Training program must-haves
The following is a more complete description of what a training program should consist of, according to URAC:
The organization has a clearly defined organizational structure outlining direct and indirect oversight responsibility throughout the organization.
The organization has an ongoing training program that includes:
(a) Initial orientation and/or training for all staff before assuming assigned roles and responsibilities;
(b) Ongoing training, at a minimum annually, to maintain professional competency;
(c) Training in current URAC standards as appropriate to job functions;
(d) Training in state and regulatory requirements as related to job functions;
(e) Conflict of interest;
(g) Training on identification and prevention of fraud and abuse, as appropriate to job functions;
(h) Delegation oversight, if necessary;
(i) Documentation of all training provided for staff.
Documentation through risk assessment
One of the key standards that was enhanced, says Leyden, was documentation through risk assessment. "You can't have [HIPAA] compliance without it," she argues. "For example, if patients in your hospital enter through the ED, or through the admission process, does that [electronic] chart go with them? What are the areas of possible breaches? How are claims sent to insurance companies? How are they handled in your medical claims department? It is through risk assessment that you can try to mitigate any areas of breaches."
Karen Trudel, deputy director of the Centers for Medicare & Medicaid Services Office of e-Health Standards and Services, agrees. In a prepared statement that coincided with URAC's release of its new standards, she noted that risk assessment is a basic expectation of HIPAA compliance. "You cannot have a security plan unless you know where the risks are and where they will come from, the potential severity of them, and the likelihood that the risk will occur," she said. "That is absolutely critical and basic to developing a security plan."
There was an important security reason for adding portable media to the revised risk assessment plan, says Leyden. "We know of high-profile breaches that have occurred due to this type of media," she explains. "For example, many people now use hand-held devices; how do you secure them? Do they prohibit access to the Internet, so there is no risk of tapping into the mainframe or accessing medical records?"
Flash drives, USB drives, and laptops all have "high vulnerability," Leyden adds. "You've got to ask yourself if they're encrypted; there is encryption software available so that if something is stolen, after several attempts by the thief to log in, it will be wiped out." Some software, she adds, also enables the organization to wipe out confidential information if it is reported lost. "That's why training is so important," she emphasizes, "so the staff will know what to do when equipment is lost or stolen."

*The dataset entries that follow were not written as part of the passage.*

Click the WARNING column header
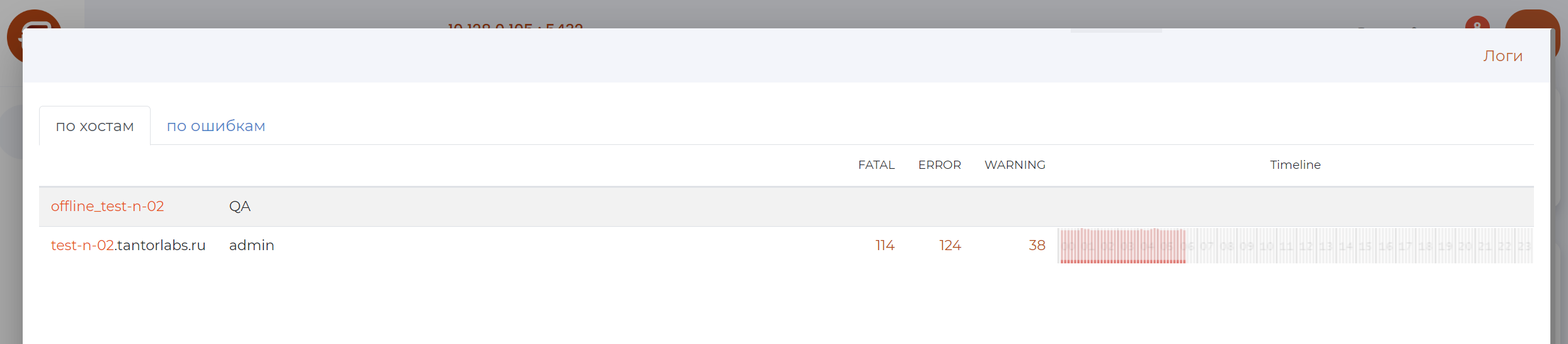Viewport: 1568px width, 344px height. coord(1015,165)
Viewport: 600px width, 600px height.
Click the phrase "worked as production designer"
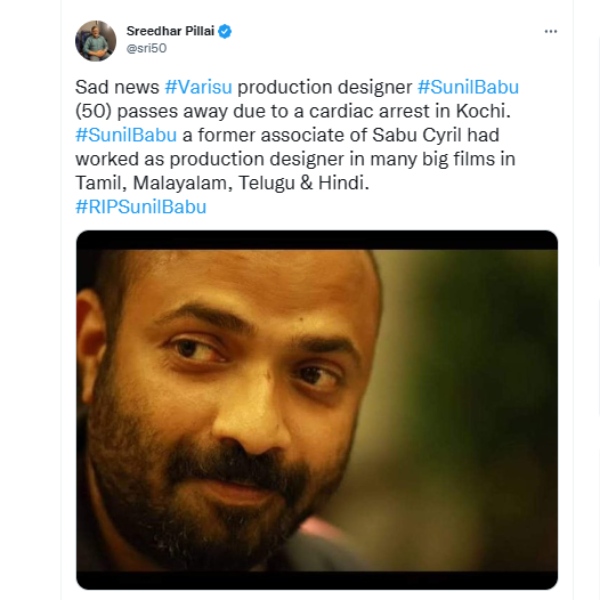coord(201,159)
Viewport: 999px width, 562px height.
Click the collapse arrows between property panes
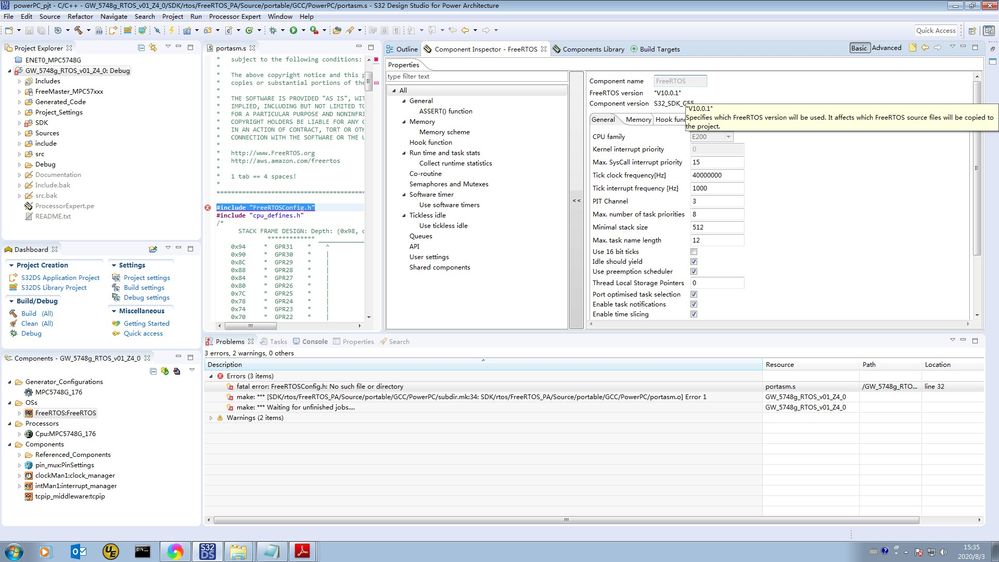(577, 201)
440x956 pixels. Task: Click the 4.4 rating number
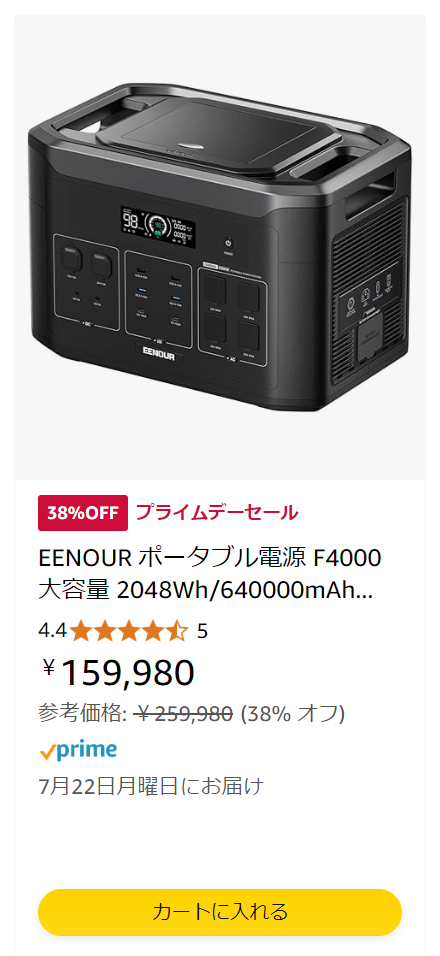point(52,631)
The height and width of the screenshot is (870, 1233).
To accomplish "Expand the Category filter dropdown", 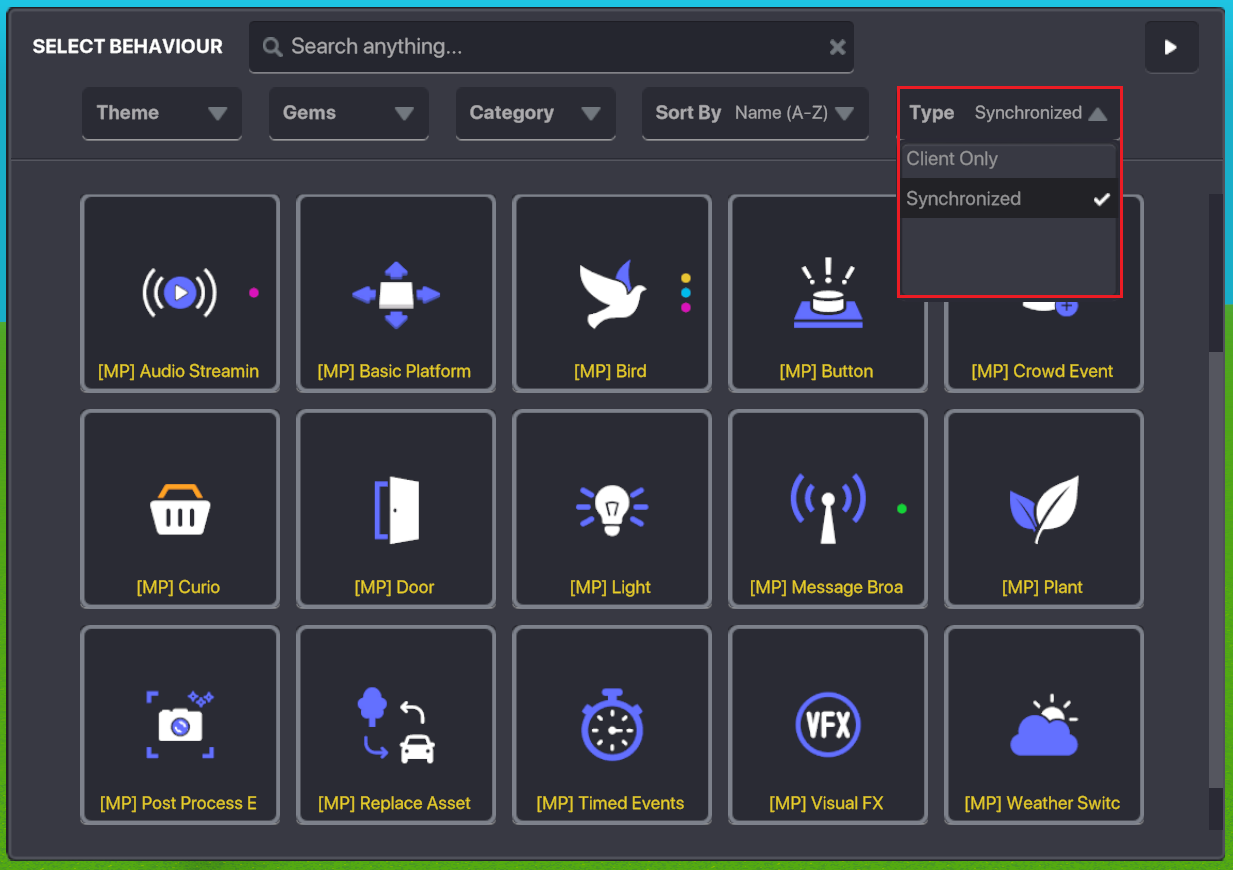I will 535,113.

Quality structure critical
In order for HIPAA training to be successful, URAC maintains, a quality structure should be in place to educate the staff. "The quality structure is responsible for several different areas: how the organization will monitor any potential complaints from users or consumers; how changes in privacy practices are pushed out to the organization as well as to the consumer; and how the organization will react when a breach does occur," says Leyden. "For example, do they do an analysis and walk through the process, workflow it, and re-educate the staff?" This oversight body, often headed by the chief privacy officer, must monitor all these processes, she explains.
"You must understand that education is a continuous process; it's not even enough to require annual training," Leyden continues. "It's important to do spot checks of the system because problems can be caused inadvertently. For example, one department may decide a software change is desirable, but if they do not report this change to the privacy department, it can make them vulnerable."